In a nutshell, my argument is this: sustainability conflicts with the interests of the rich, the IPCC is a strong voice against sustainability, and the rich are thus motivated to support the IPCC. Note that, consistent with the above definitions, this argument assigns no blame. It simply points out that, if the rich are to forsake the IPCC and its ecocidal strategy, they must overcome not just the manipulations imposed from without but also the interests gnawing from within.
My claim that sustainability conflicts with rich-world interests is based on the following logic: The biosphere is currently in critical condition due to the over-expansion of the global economy. This means the economy must rapidly contract. But two of the three ways to achieve this end – efficiency improvements and population reductions – can be implemented only gradually. Therefore, contraction must initially be achieved through the only remaining option: consumption reductions. However, the poor cannot decrease their consumption without morally repugnant consequences, so this burden must be borne by the rich.
To make this conclusion more concrete, here are some rough numbers. The per-capita ecological footprint of the rich, on average, is 5 global hectares. The sustainable per-capita footprint, at current population levels, is 1.7 hectares. Thus, to reach sustainability, the rich must reduce their consumption by about two-thirds. This fraction applies to much of the E.U, but it is higher for North America and lower for the Asia-Pacific countries.
The scale of these reductions indicates that the conflict between sustainability and interests doesn’t just exist, it is extreme: the rich will have to make substantial lifestyle adjustments for a viable future. Their strong resistance to such changes, whether overtly expressed or deeply internalized, is inevitable.
Why do I say that the IPCC is a strong voice against sustainability? As noted in my last post, the organization’s response to the GHG crisis is virtually identical to the expansionary BAU (business-as-usual) position. The only difference is that the IPCC is more aggressive regarding efficiency improvements. What is significant is that this shared stance rejects both population and consumption reductions as solutions. Without these reductions, however, rapid contraction is impossible. Therefore, given its inflated public stature, the IPCC is a powerful social force working against the shift towards a sustainable economy.
Briefly stated, the IPCC allows the rich to have their cake and eat it too. They can feel environmentally principled because they side with the organization rather than the deniers, and they can continue to consume at high levels based on its BAU-like response. At root, then, the IPCC is an instrument of the rich for prolonging their unsustainable lifestyle as the biosphere founders.
Before proceeding I want to ensure that my criticism of the IPCC is not misconstrued as an undifferentiated attack on all the individuals involved. In the public image of the IPCC, which was initially mine as well, the organization is a scientific monolith that objectively analyzes and reports on the GHG crisis. However, my experience in reading the IPCC reports and watching its members speak and lecture has told me a more nuanced story. Aside from the bureaucrats who form the IPCC Secretariat, the organization comprises three main groups: competent scientists, ideological economists, and weak strategists.

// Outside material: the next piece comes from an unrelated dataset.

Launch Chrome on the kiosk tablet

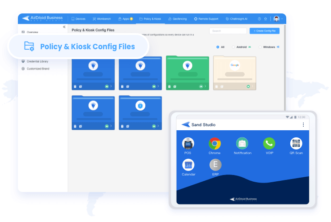tap(215, 144)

The scientists, despite producing some conservative results, do an outstanding job of researching the effects of increasing GHG levels on the global environment. They’re not the problem. The trouble starts with the economists, who are clearly there to ensure that any proposed solution is consistent with capitalist logic and thus BAU interests. The trouble continues with the strategists, who are drawn from the other groups. These people lack historical perspective, understand little about political reality, and slavishly follow the economists in formulating their responses. My criticism of the IPCC, therefore, is aimed primarily at its economists and the strategists who write the Mitigation report for Working Group III.
In his foreword to Making Climate Change History (2017), environmental historian Paul Sutter says, “One of the most perplexing historical questions we face in relation to climate change is why, despite an overwhelming scientific consensus on its human causes that is decades old, the world community has been so unresponsive to the emerging crisis.” Unfortunately the book fails to seriously consider this question, but the answer should now be obvious: in the rich world, where the power to make or dismiss fundamental change resides, there are no immediate material benefits to a rational response. This has several deep and far-reaching strategic implications.

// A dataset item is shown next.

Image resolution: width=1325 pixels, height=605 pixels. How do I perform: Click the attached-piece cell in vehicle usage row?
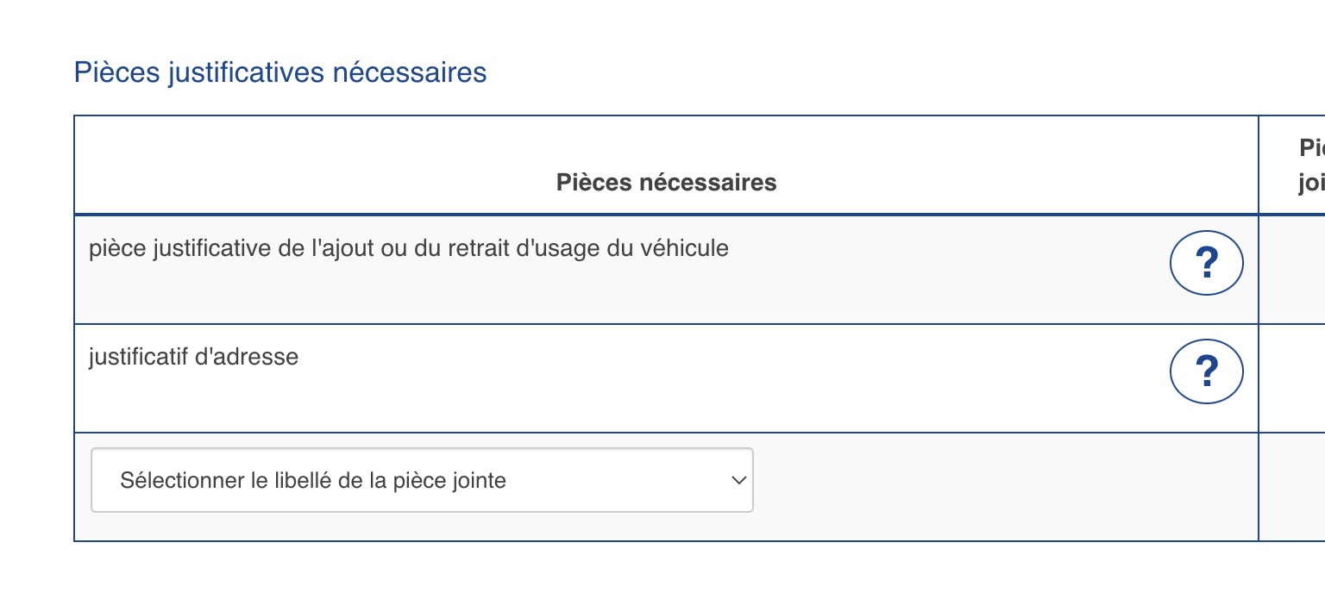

First, it means that the motivations to spur the necessary transformation must come from the ethical rather than the material domain. Marx and Lenin could direct the anger of a brutalized working class into revolutionary channels, but this visceral source of energy is now absent. It thus appears that the only escape from our ecological predicament is for a critical mass of well-placed individuals to summon their sense of duty, responsibility, honor, and morality, and then do the right thing.

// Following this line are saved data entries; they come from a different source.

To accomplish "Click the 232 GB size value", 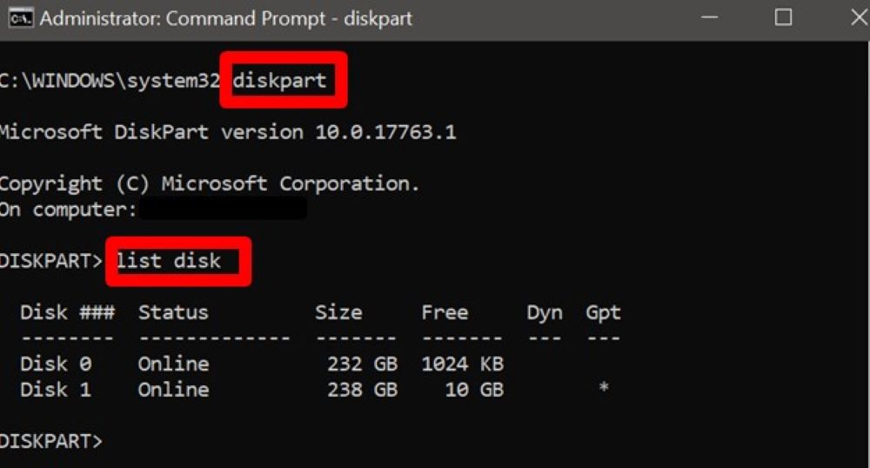I will tap(362, 363).
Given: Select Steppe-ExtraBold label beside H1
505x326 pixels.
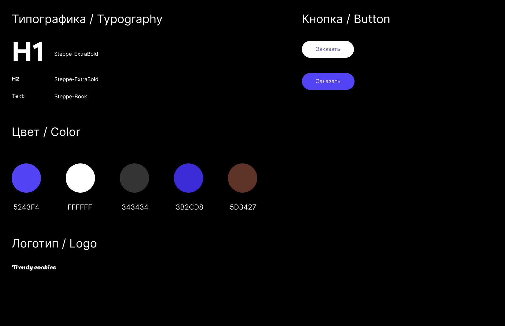Looking at the screenshot, I should (x=76, y=54).
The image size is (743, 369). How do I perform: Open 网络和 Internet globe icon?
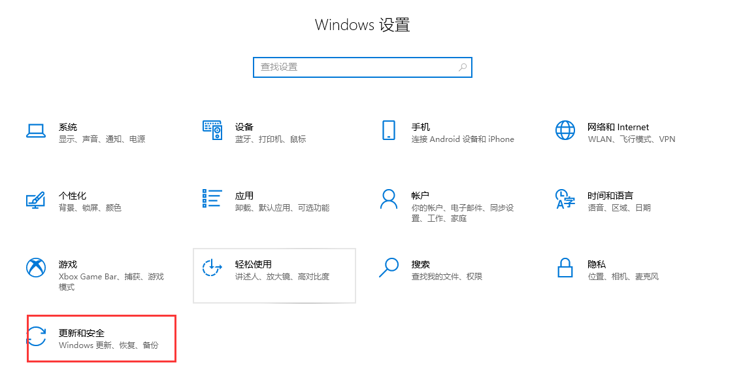(565, 130)
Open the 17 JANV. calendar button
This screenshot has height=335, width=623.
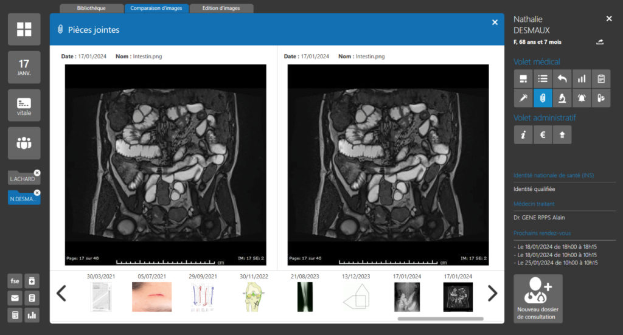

It is important to note that “the right thing” will entail highly disruptive political changes. The BAU supporters cannot remain socially dominant while centuries of economic expansion are reversed and a post-capitalist economy is constructed. This is why the current talk about “policy changes” to tackle the GHG crisis is delusional. The rational response cannot be implemented as a set of policies within the prevailing order, but will instead require a political order of a radically different kind.
Second, the transition to sustainability will unavoidably be authoritarian. Even if enough influential heroes arise to spearhead the economic transformation, the social majority will cling tenaciously to their material advantages. They must therefore be strictly disciplined to accept a sustainable mode of life. Achieving this in the most humane fashion possible will be a critical challenge for the new rulers.
As an aside, this answers the pessimists who insist that reduced consumption is prevented by human nature, and collapse is therefore inevitable. They’re right about our innate propensities, but this is precisely why these cannot be permitted free rein. If our passions forge our fetters (Edmund Burke), then the fetters must remain in place until the passions have been sufficiently moderated.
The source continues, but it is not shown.